FRAGMENTO PROPORCIONADO
>>

Aunque el final es insuperable porque en los hechos históricos lo es, The Last Dance construye su camino hasta allí de manera sólida, vibrante y, sobre todo, endemoniadamente adictiva. Su ritmo narrativo es envidiable y lo que al principio parece ser una estructura difícil de sostener –líneas temporales paralelas, continuos flashbacks, múltiples personajes que entran y salen, tramas adyacentes– termina siendo su mejor arma. Con una edición aceitada y milimétrica, cada episodio de la serie está pensado para ser digerido por rookies o veteranos de la NBA con la misma satisfacción, y al final lo que queda es la sensación de haber sido testigos de uno de los mejores productos audiovisuales del deporte de los últimos tiempos.

<<

DATOS PROPORCIONADOS
>>

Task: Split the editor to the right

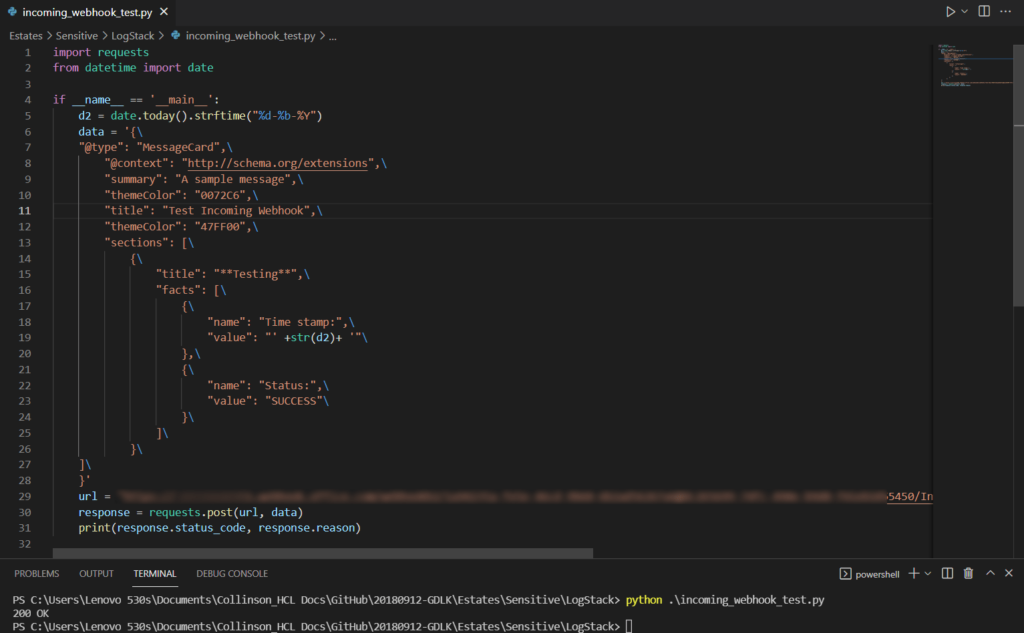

<<

ACTIVIDADES
(1) Enumera los componentes que, según el fragmento sobre The Last Dance, forman la estructura que al principio parece difícil de sostener.
(2) Extrae del fragmento sobre The Last Dance la parte que empieza con las palabras que contienen "Aunque el final" y termina con "los últimos tiempos.".
(3) Continúa el fragmento sobre The Last Dance a partir de su última oración.

RESPUESTAS EN ORDEN
(1)
- líneas temporales paralelas
- continuos flashbacks
- múltiples personajes que entran y salen
- tramas adyacentes

(2)
Aunque el final es insuperable porque en los hechos históricos lo es, The Last Dance construye su camino hasta allí de manera sólida, vibrante y, sobre todo, endemoniadamente adictiva. Su ritmo narrativo es envidiable y lo que al principio parece ser una estructura difícil de sostener –líneas temporales paralelas, continuos flashbacks, múltiples personajes que entran y salen, tramas adyacentes– termina siendo su mejor arma. Con una edición aceitada y milimétrica, cada episodio de la serie está pensado para ser digerido por rookies o veteranos de la NBA con la misma satisfacción, y al final lo que queda es la sensación de haber sido testigos de uno de los mejores productos audiovisuales del deporte de los últimos tiempos.

(3)
Hay que darle crédito a la persona a la que se le ocurrió filmar cada una de las escenas de aquel inolvidable 1998: el hoy comisionado de la NBA, Adam Silver, que en aquel momento dirigía NBA Entertainment. Gracias a esa decisión, hoy el archivo al que echa mano The Last Dance es impecable, las imágenes son de una calidad sobrenatural y es a través de ellas que entramos al vestuario, al micro de los Bulls, a las prácticas. Es un vistazo privilegiado a una era privilegiada, que además tiene la guía de los que lo vieron in situ a partir de entrevistas de alto perfil que incluyen a casi todos los jugadores citados –hay un par que dijeron “no gracias”– y figuras como Barack Obama, que en aquel momento recién impulsaba su carrera política, o Justin Timberlake. Entre los múltiples rostros y voces, vale destacar que las historias paralelas de Scottie Pippen, Dennis Rodman, Phil Jackson y Steve Kerr son casi tan interesantes como la de Jordan. Ver como ellos, en sus cincuenta y largos, enfrentan este pasado de gloria es valioso y por momentos conmovedor. Y, está claro, los villanos que la propia narrativa crea son fundamentales. El manager Jerry Krause y los jugadores Isiah Thomas y Reggie Miller ostentan ese polémico honor.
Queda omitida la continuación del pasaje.